Background: Tonsillectomy is one of the most frequent surgical procedures. "Hot" tonsillectomy techniques (eg, diathermy and coblation) have become well established, but there is little evidence to suggest that they are better than traditional "cold steel" dissection with only packs or ties for haemostasis.
Methods: We obtained data for the occurrence of complications after all tonsillectomies done since July, 2003, in England and Northern Ireland. We recorded postoperative haemorrhages and other complications, taking place within 28 days of surgery, that led to delayed discharge, return to theatre, or re-admission. By February, 2004, the audit had included 13554 patients, of whom 11796 (87%) in 252 hospitals consented to electronic submission of their tonsillectomy data. Thus, 75% of the hospitals where tonsillectomies are done submitted data for 60% of all eligible patients.
Findings: Haemorrhage occurred in 389 patients (3.3%). 59 patients (0.5%) had a primary haemorrhage (during initial stay), 337 (2.9%) a secondary haemorrhage (after discharge), and seven had both. The overall haemorrhage rate was 3.1 times (95% CI 1.9-5.0) higher with bipolar diathermy tonsillectomy than with cold steel tonsillectomy without any use of diathermy (p<0.001).
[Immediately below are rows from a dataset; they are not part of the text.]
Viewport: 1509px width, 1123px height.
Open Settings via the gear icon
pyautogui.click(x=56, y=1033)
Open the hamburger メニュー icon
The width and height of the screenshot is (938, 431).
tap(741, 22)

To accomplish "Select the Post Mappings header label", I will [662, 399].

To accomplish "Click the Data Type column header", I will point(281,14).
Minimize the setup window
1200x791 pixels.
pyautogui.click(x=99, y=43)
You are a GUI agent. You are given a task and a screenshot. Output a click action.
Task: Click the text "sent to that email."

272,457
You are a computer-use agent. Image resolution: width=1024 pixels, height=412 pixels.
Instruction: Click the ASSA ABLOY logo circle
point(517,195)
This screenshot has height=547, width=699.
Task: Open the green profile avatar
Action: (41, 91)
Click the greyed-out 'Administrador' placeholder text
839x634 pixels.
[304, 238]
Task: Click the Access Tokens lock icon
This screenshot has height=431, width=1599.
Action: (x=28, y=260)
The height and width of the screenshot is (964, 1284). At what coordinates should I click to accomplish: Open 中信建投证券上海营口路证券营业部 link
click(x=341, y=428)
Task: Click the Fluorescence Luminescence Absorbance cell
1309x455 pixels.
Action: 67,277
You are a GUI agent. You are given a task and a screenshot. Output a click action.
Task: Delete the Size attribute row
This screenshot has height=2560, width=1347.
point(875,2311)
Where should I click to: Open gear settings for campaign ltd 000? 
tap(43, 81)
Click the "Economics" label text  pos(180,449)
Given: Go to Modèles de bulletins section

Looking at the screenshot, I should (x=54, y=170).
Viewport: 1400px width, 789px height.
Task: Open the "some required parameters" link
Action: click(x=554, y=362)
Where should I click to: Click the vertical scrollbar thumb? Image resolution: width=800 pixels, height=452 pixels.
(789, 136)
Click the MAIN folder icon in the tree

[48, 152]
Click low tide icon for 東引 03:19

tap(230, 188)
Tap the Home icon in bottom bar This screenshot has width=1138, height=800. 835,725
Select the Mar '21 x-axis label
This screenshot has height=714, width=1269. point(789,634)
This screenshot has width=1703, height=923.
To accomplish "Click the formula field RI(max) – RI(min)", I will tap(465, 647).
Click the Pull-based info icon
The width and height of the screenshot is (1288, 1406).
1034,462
The corresponding relative risk for coblation tonsillectomy was 3.4 (1.9-6.2; p<0.001). When cold steel was used for dissection and diathermy only for haemostasis the relative risk was 2.2 (1.3-3.7; p=0.002).
Interpretation: The use of techniques such as diathermy and coblation increased postoperative haemorrhage. These methods should therefore be used with appropriate caution and only after proper training.